- [What to work on]
For this exercise, output exactly and only the lines running from the one with "The image size" through the final line of the data below, without pictures.

- [Data shown]
[Start of Attachment]

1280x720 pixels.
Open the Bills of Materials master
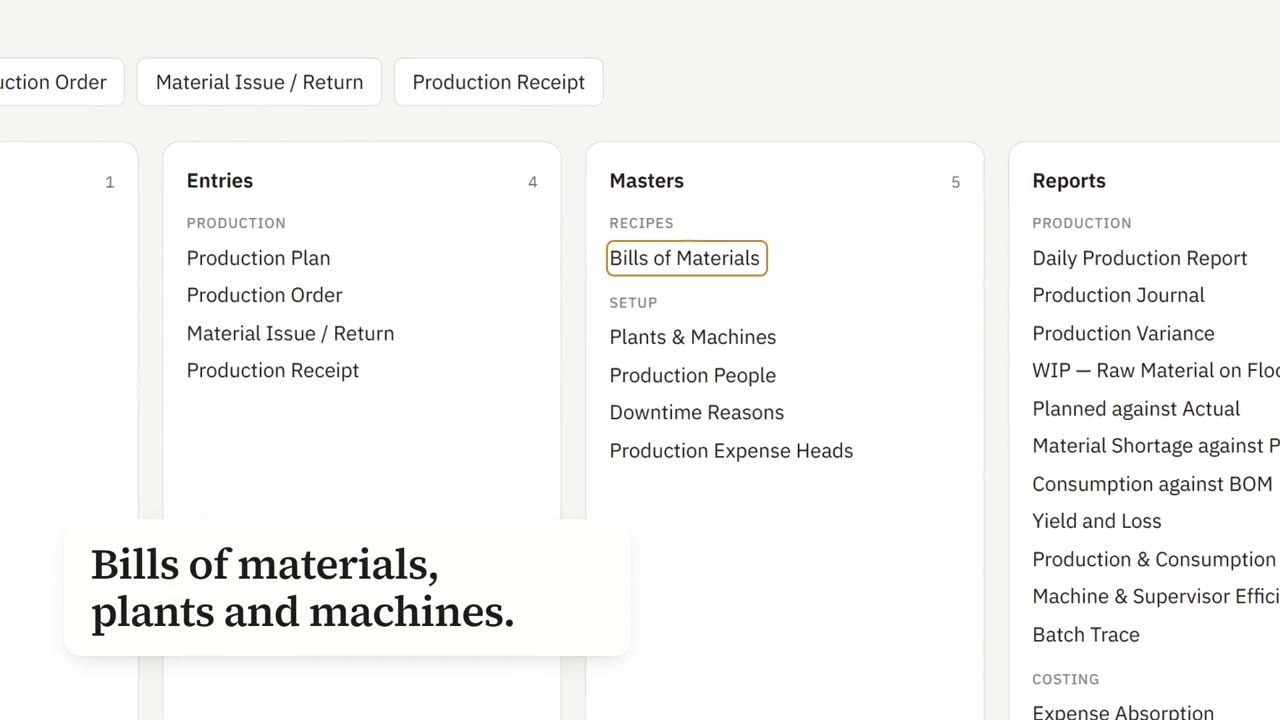coord(686,258)
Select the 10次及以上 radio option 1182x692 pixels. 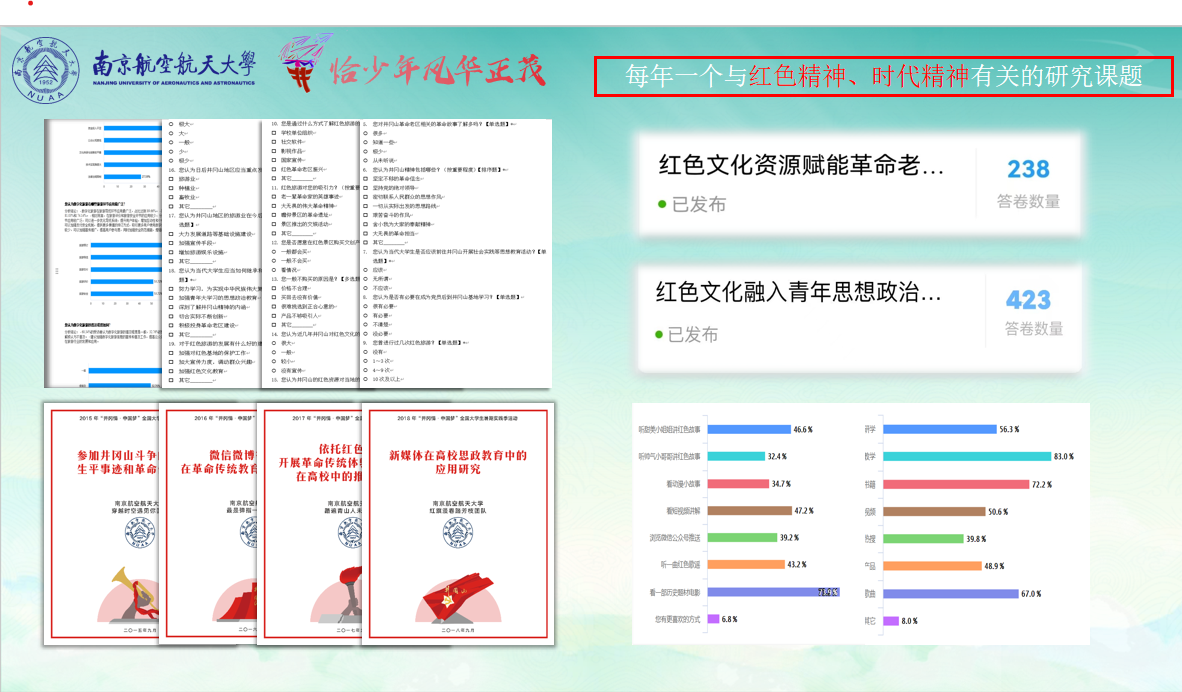click(x=365, y=380)
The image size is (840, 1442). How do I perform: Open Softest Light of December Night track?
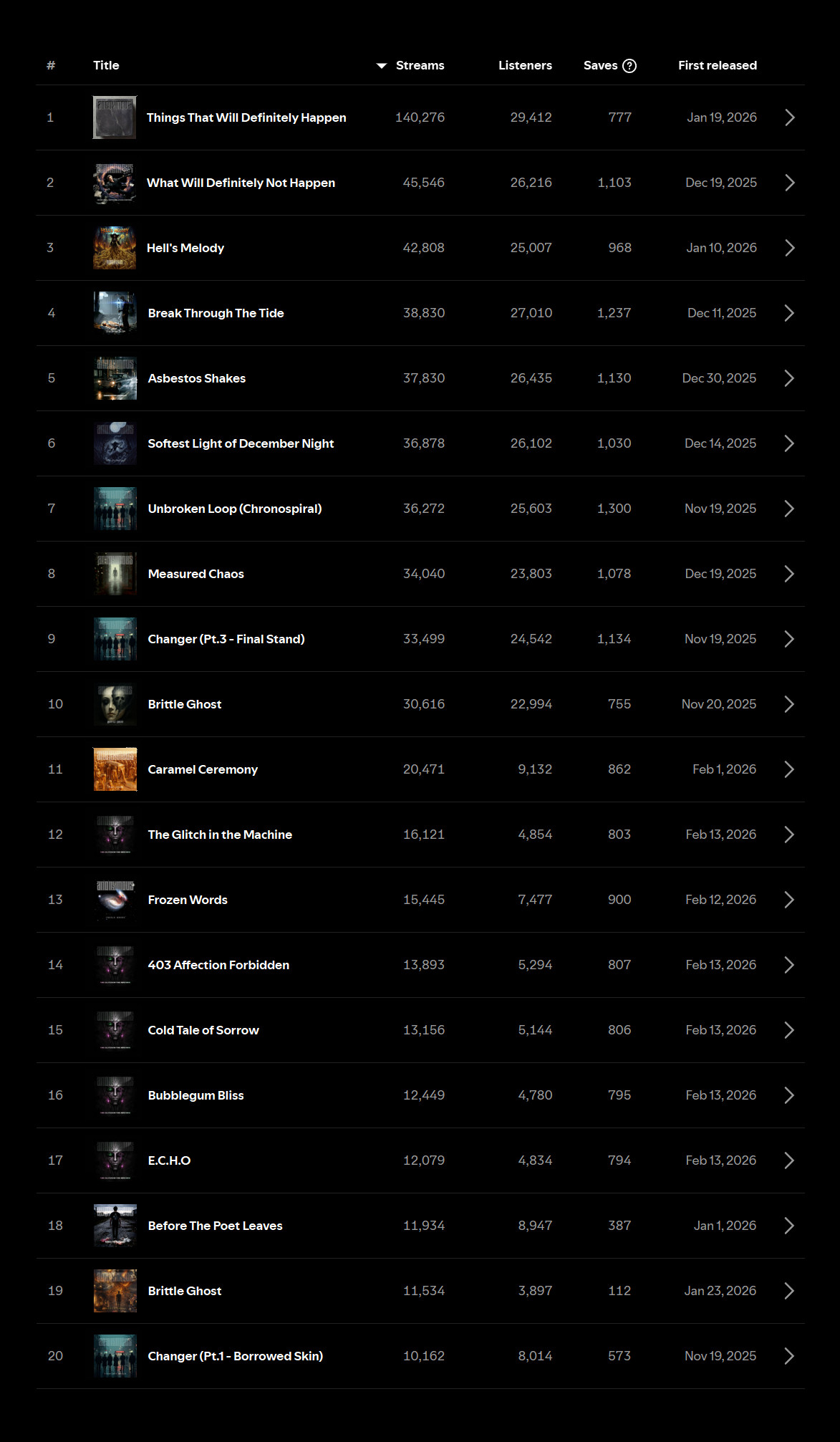point(241,443)
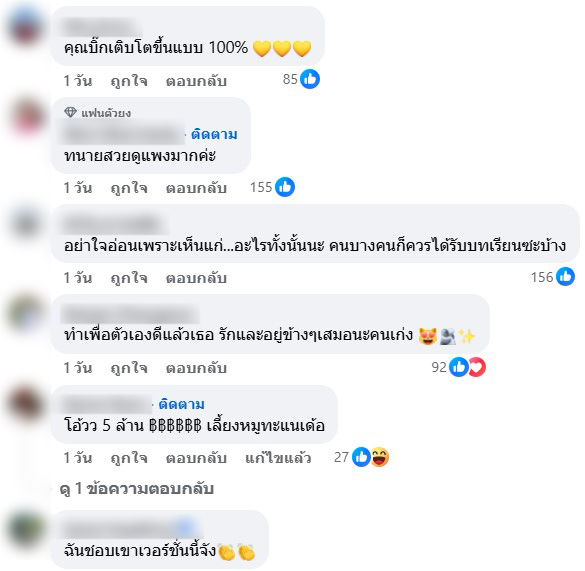Image resolution: width=585 pixels, height=571 pixels.
Task: Follow the '5 ล้าน' commenter via ติดตาม
Action: tap(182, 404)
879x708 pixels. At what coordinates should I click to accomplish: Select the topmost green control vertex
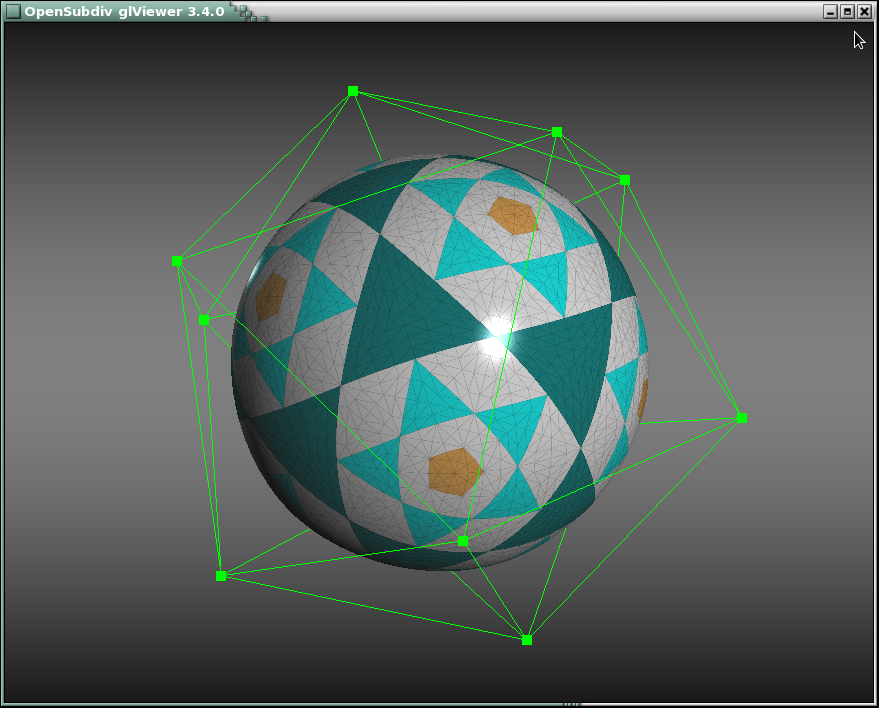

[End of Attachment]

- [The completed task]
The image size is (840, 1442). How do I perform: Open Softest Light of December Night track?
point(241,443)
Image resolution: width=585 pixels, height=571 pixels.
Task: Follow the '5 ล้าน' commenter via ติดตาม
Action: tap(182, 404)
879x708 pixels. At what coordinates should I click to accomplish: Select the topmost green control vertex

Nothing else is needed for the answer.